*** Artigo
Faculdade de Direito da USP - Foto: Cecília Bastos/USP Imagens

Projeto de apoio financeiro amplia potencial de universitários vindos de escolas públicas

Ex-formandos da Faculdade de Direito da USP investem em ajuda financeira e mentoria para que os estudantes com dificuldades socioeconômicas aproveitem todas as oportunidades oferecidas na Universidade

25/02/2021

Crisley Santana

Fundada alguns anos depois da independência do Brasil, em 1827, a Academia de Direito de São Paulo tornou-se o local ideal para a elite formar os futuros advogados e magistrados brasileiros. Ao tornar-se parte da USP, em 1934, a Faculdade de Direito (FD) permaneceu tendo essa função. Após 190 anos da criação da faculdade, o perfil de seus estudantes começou a mudar com as ações afirmativas implantadas pela Universidade, em 2017. Agora, no mesmo local onde se formaram 13 ex-presidentes do Brasil, há alunos que vieram de escolas públicas e aqueles autodeclarados pretos, pardos ou indígenas também do ensino público. A Universidade mais inclusiva trouxe variadas situações socioeconômicas.

Ainda que os cursos de graduação da USP sejam totalmente gratuitos, ou seja, sem pagamento de mensalidades ou matrículas, muitos estudantes não residem próximo às unidades da Universidade. Eles precisam de apoio com moradia, alimentação e transporte. E aí entra o Programa de Apoio à Permanência e Formação Estudantil (PAPFE), oferecido pela Superintendência de Assistência Social (SAS) aos alunos com dificuldades socioeconômicas, seguindo alguns critérios.
******
» **Tarefa 1**
Transcreva do artigo sobre o apoio a estudantes da Faculdade de Direito da USP tudo o que vai de "Crisley Santana" até "variadas situações socioeconômicas.", sem alterar nada.
» **Tarefa 2**
Dê continuidade ao artigo sobre o apoio a estudantes da Faculdade de Direito da USP, começando logo após a última frase apresentada.
*** Dados registrados
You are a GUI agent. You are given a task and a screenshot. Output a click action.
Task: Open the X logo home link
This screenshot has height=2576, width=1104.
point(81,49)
******
» **Resposta da tarefa 1**
Crisley Santana

Fundada alguns anos depois da independência do Brasil, em 1827, a Academia de Direito de São Paulo tornou-se o local ideal para a elite formar os futuros advogados e magistrados brasileiros. Ao tornar-se parte da USP, em 1934, a Faculdade de Direito (FD) permaneceu tendo essa função. Após 190 anos da criação da faculdade, o perfil de seus estudantes começou a mudar com as ações afirmativas implantadas pela Universidade, em 2017. Agora, no mesmo local onde se formaram 13 ex-presidentes do Brasil, há alunos que vieram de escolas públicas e aqueles autodeclarados pretos, pardos ou indígenas também do ensino público. A Universidade mais inclusiva trouxe variadas situações socioeconômicas.

» **Resposta da tarefa 2**
Mas para além das necessidades básicas e para que os estudantes possam aproveitar todas as oportunidades oferecidas na USP, um grupo de ex-formandos da São Francisco — como também é conhecida a FD — se reuniu para criar o Projeto de Promoção à Dedicação Acadêmica (PPDA).

A ideia partiu da advogada Marcela Mattiuzzo e do procurador do Estado Caio Gentil Ribeiro, que, com recursos próprios e ajuda dos pais de Marcela, abriram o edital para o primeiro processo seletivo do programa, no fim de 2019.

Marcela Mattiuzzo

Além da bolsa financeira, o projeto conta com atividades de mentoria oferecidas por ex-alunos para os bolsistas. Cada um dos estudantes é orientado por dois mentores mensalmente sobre atividades acadêmicas, formas de organização e outros conselhos universitários. “A nossa razão de propor essa mentoria é que a faculdade tem muitas oportunidades e é difícil se situar dentro desse ambiente, então os ajudamos a não deixar de aproveitar a Universidade por falha de comunicação”, detalhou Caio Ribeiro.

Marcela Mattiuzzo e Caio Gentil Ribeiro, ex-alunos da Faculdade de Direito da USP, idealizadores do Projeto de Promoção à Dedicação Acadêmica - Fotos: Arquivo pessoal

Outro pilar do programa é o ensino da língua inglesa, essencial para a formação. A experiência, que se iniciou de maneira improvisada no ano passado, será permanente. Segundo Marcela, “praticamente todas as disciplinas da FD passam literatura em língua inglesa. Então é algo difícil para o aluno, porque ele se sente sem uma ferramenta que ele precisaria. A ideia do curso de inglês é ajudar a suprir essa lacuna”.

Este ano o projeto ampliou o oferecimento de bolsas para dez, além da nova categoria: a Bolsa de Pesquisa Diogo Sant’Ana, criada em homenagem ao ex-estudante da FD e também membro do projeto, falecido no fim do ano passado. Esse auxílio possui duas vagas e é focado em alunos veteranos, pretos, de baixa renda, que queiram realizar pesquisas na área de direito, superação da pobreza e desigualdades sociais.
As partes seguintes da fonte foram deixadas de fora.